Karl Popper, La Société ouverte et ses ennemis, tome 1, 1945, tr. fr. Jacqueline Bernard et Jacques Monod, Points essais, 2048, p. 138-141.



  "Le sens de l'État est dans l'existence de l'individu libre et raisonnable. L'État est justifié pour l'individu raisonnable, car c'est l'État qui rend possible la vie sensée de cet individu. Pourtant, l'État ne s'identifie pas avec ce dont il est la condition : la vie de l'individu raisonnable et libre ne peut durer qu'en lui, mais ce n'est pas de lui qu'elle tire son sens positif. Seul le citoyen d'un État raisonnable peut être homme au sens fort du terme, homme complètement développé, homme vertueux ; mais même un tel État ne garantit nullement à lui seul, que tous ses citoyens aillent au bout de toutes leurs possibilités.
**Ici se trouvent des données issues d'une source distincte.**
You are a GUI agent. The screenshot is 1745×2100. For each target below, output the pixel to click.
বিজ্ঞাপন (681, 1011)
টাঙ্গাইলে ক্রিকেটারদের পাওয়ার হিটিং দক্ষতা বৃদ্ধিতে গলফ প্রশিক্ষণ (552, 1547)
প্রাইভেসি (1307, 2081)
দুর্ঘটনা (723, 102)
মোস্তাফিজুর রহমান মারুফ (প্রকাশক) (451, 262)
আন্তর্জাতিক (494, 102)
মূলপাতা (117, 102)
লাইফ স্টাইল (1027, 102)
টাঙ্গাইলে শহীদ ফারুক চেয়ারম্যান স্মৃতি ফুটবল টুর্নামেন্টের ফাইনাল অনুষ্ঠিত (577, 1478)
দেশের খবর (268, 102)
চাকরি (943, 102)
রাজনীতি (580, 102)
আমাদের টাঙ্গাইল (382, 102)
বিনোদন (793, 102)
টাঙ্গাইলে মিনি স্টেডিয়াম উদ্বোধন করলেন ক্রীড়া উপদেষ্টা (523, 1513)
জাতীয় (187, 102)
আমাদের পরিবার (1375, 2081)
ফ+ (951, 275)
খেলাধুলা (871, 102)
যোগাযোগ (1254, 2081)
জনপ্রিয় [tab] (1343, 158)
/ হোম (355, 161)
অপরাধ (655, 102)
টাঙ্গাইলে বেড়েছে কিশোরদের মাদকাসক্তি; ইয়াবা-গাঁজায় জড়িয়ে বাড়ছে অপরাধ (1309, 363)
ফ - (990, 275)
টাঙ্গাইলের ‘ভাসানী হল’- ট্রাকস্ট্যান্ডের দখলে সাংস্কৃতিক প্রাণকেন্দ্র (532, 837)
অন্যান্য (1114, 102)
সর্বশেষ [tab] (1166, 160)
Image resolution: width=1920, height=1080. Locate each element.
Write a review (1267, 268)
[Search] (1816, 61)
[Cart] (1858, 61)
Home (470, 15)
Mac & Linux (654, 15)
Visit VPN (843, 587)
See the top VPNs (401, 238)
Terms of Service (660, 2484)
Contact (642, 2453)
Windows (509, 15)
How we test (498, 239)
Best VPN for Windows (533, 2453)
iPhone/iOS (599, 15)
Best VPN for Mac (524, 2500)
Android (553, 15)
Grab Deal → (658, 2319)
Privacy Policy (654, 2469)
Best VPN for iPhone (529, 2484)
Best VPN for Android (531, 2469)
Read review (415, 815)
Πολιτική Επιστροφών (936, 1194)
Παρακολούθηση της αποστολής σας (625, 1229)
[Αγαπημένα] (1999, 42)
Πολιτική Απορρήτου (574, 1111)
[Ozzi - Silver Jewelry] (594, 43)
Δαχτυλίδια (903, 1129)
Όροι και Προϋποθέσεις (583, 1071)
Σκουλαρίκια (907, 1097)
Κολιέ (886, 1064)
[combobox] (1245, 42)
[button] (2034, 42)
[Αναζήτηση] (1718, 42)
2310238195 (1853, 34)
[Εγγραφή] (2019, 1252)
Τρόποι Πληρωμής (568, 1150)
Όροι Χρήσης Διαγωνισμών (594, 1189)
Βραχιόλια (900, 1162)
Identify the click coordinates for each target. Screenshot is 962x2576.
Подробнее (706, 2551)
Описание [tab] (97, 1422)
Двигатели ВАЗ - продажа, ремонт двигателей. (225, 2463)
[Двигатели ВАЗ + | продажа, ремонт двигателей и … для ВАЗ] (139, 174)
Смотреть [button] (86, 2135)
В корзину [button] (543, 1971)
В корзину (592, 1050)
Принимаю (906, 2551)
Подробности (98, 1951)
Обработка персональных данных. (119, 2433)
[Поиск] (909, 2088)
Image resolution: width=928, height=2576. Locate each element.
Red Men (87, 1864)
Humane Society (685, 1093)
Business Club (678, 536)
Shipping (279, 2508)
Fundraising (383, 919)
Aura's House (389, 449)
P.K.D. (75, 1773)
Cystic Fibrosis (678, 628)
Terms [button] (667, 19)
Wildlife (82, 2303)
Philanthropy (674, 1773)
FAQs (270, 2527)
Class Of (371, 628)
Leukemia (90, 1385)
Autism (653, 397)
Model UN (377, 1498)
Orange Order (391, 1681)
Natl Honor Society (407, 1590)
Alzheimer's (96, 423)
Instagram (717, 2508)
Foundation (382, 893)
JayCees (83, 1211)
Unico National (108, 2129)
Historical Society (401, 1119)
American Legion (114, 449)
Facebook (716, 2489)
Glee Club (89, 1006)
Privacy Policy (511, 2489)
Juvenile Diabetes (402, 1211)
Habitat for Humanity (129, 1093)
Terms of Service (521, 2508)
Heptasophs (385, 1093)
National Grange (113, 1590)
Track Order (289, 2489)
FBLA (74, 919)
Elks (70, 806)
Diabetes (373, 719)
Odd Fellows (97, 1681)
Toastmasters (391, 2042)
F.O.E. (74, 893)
L'État raisonnable est condition nécessaire ; il est même condition suffisante en ce que l'individu ne peut pas raisonnablement exiger de l'État plus que lui offre cet État ; mais il n'est pas condition suffisante en ce sens qu'il élèverait tout individu à toute la perfection dont cet individu est capable : il ne saurait l'être, puisque la condition suffisante, ainsi comprise, serait la négation de la liberté."
 

 Eric Weil, Philosophie politique, 1955, Vrin, p. 257.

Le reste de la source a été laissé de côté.